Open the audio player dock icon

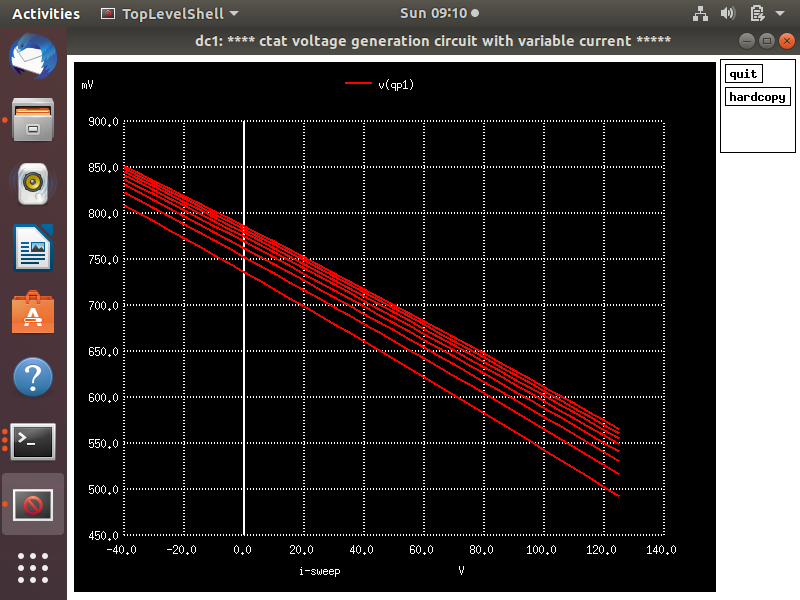33,185
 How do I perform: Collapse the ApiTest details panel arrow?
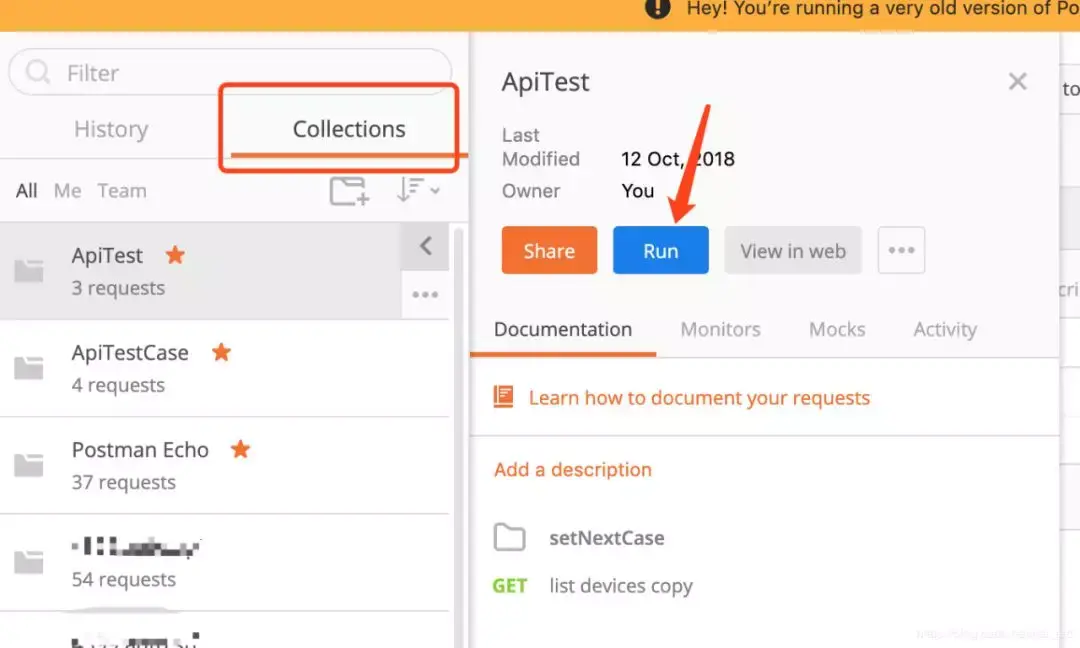click(x=425, y=246)
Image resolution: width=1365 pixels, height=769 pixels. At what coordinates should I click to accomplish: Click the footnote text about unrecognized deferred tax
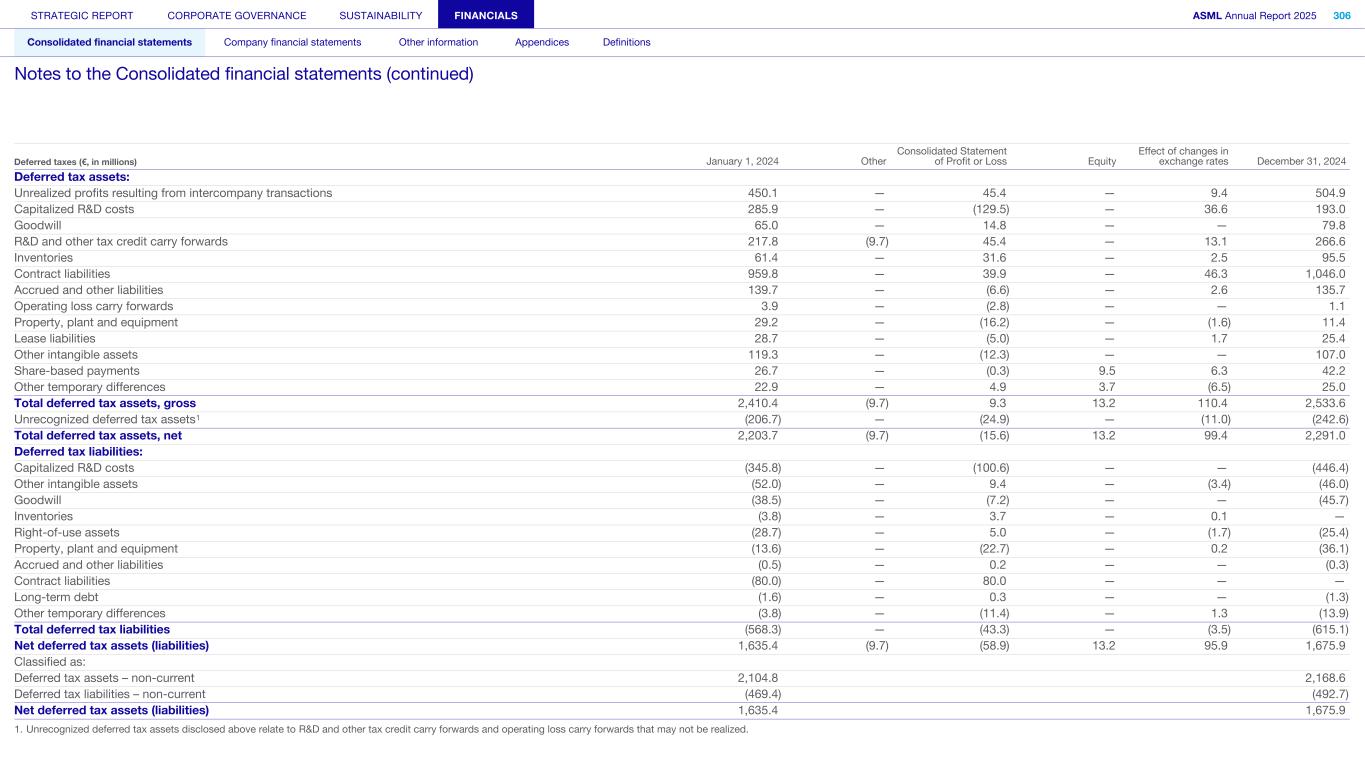pyautogui.click(x=381, y=729)
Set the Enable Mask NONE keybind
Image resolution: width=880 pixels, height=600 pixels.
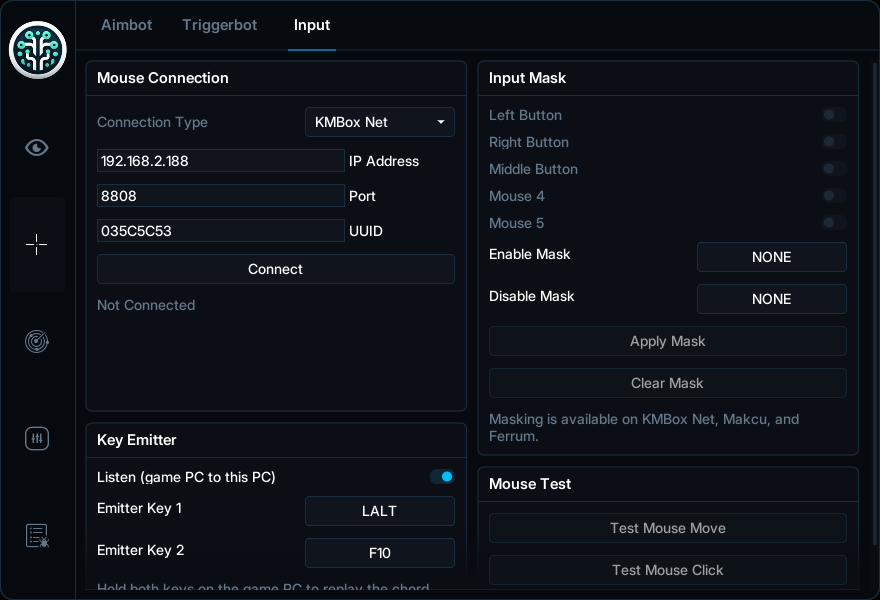pyautogui.click(x=772, y=257)
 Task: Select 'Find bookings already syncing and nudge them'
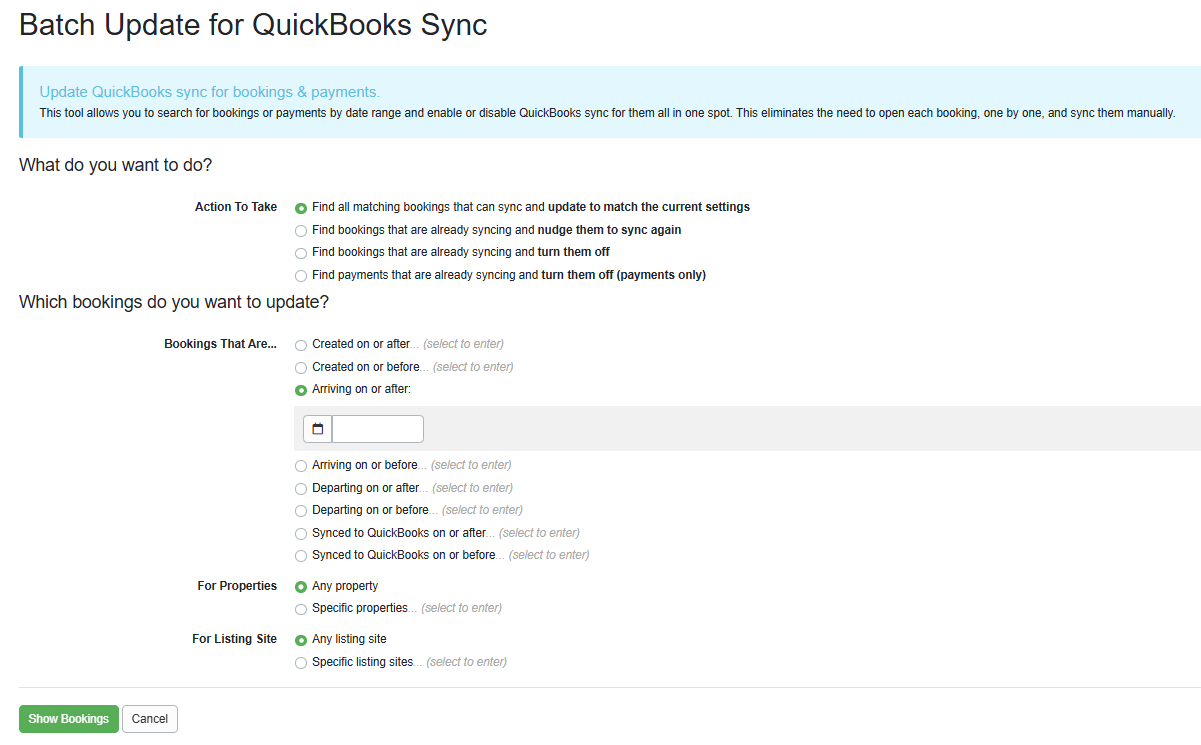(x=301, y=230)
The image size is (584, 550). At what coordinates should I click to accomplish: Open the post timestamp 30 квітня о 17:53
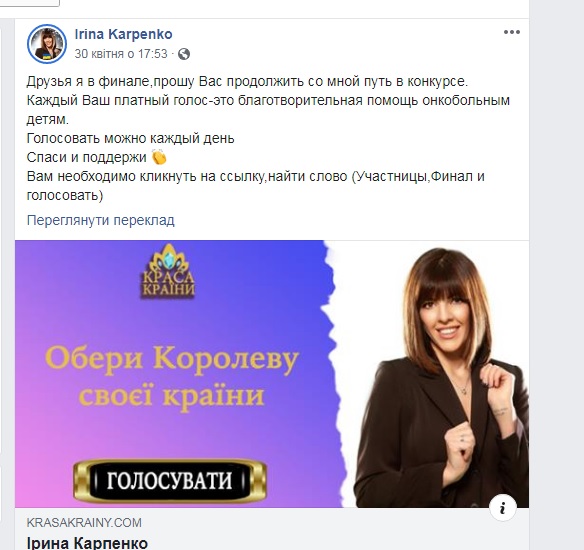click(121, 54)
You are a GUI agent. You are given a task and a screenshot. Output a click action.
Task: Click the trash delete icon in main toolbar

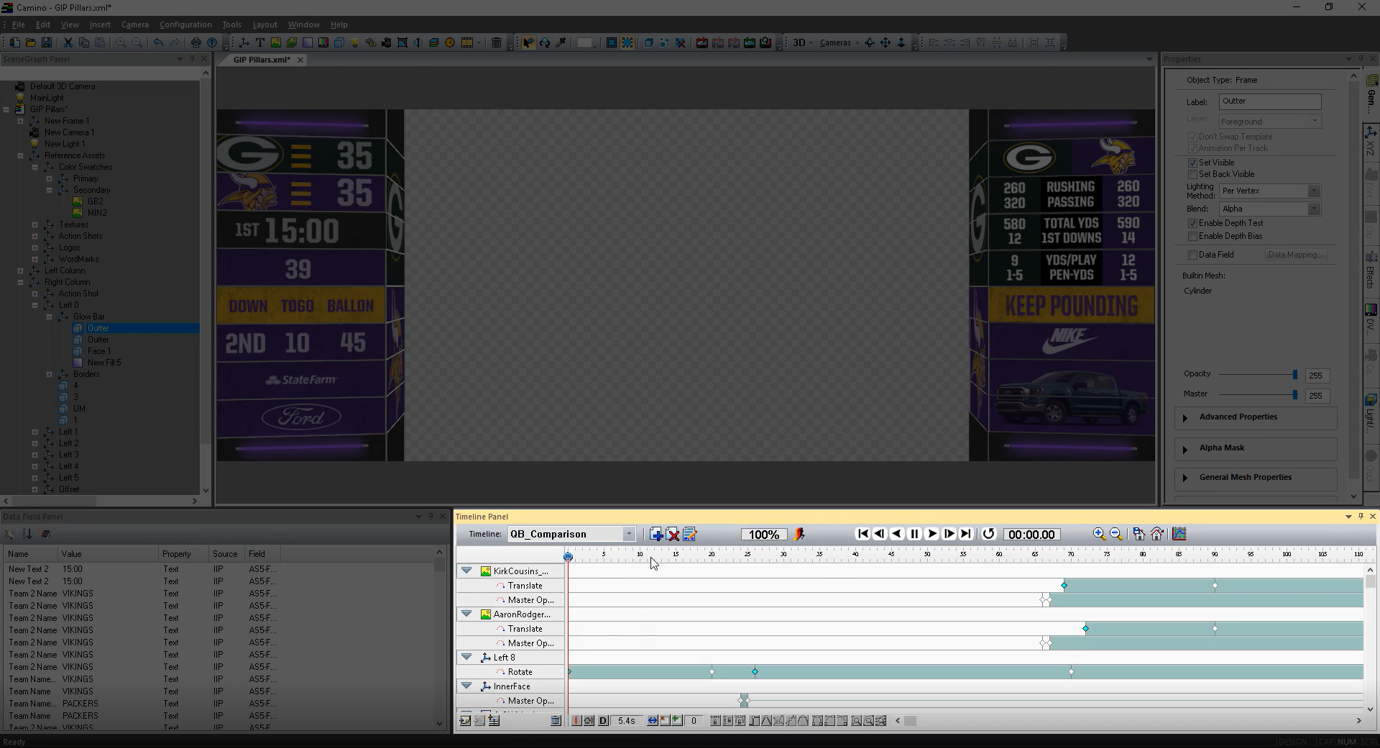[x=496, y=43]
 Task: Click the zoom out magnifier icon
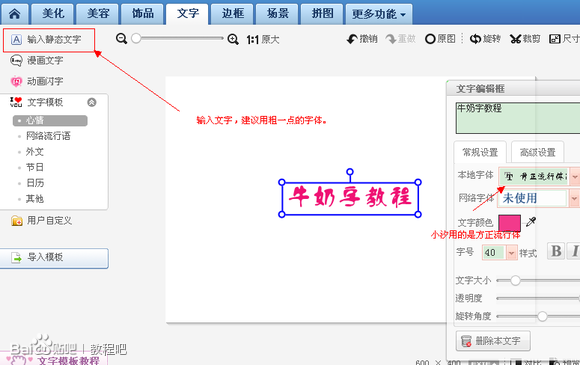(x=121, y=38)
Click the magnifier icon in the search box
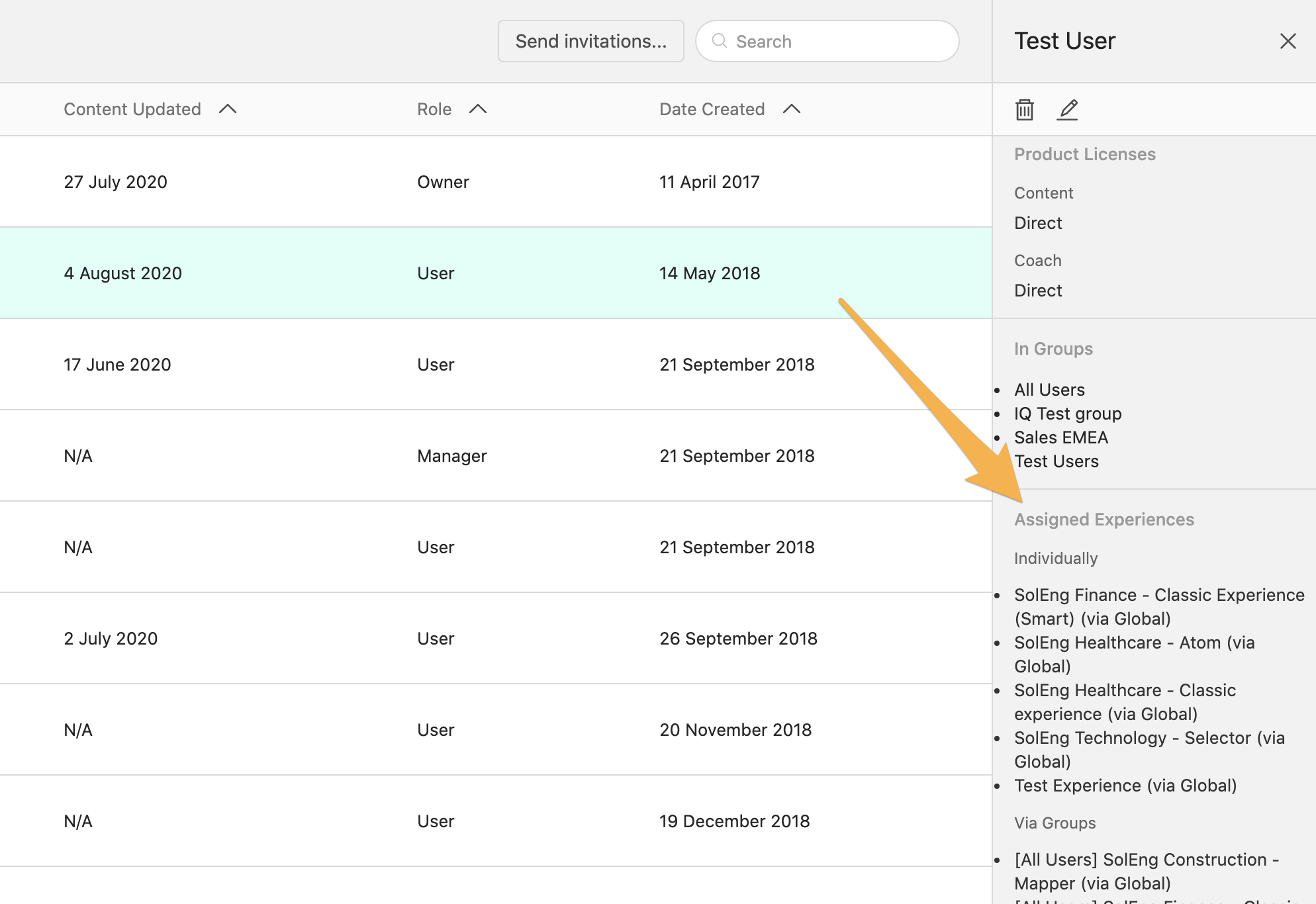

* WORK TASK *
When you copy the listing above, reproduce every line exactly and skip the images.

* RESPONSE TO THE TASK *
Open the audio player dock icon

33,185
 How do I perform: Collapse the ApiTest details panel arrow?
click(x=425, y=246)
Image resolution: width=1365 pixels, height=769 pixels. At what coordinates should I click to accomplish: Click the footnote text about unrecognized deferred tax
pyautogui.click(x=381, y=729)
Set the Enable Mask NONE keybind
Image resolution: width=880 pixels, height=600 pixels.
pyautogui.click(x=772, y=257)
 Task: Select 'Find bookings already syncing and nudge them'
(x=301, y=230)
The image size is (584, 550). At what coordinates should I click to accomplish: Open the post timestamp 30 квітня о 17:53
click(121, 54)
You are a GUI agent. You are given a task and a screenshot. Output a click action.
Task: Click the trash delete icon in main toolbar

[x=496, y=43]
 Task: Click the zoom out magnifier icon
(x=121, y=38)
Click the magnifier icon in the search box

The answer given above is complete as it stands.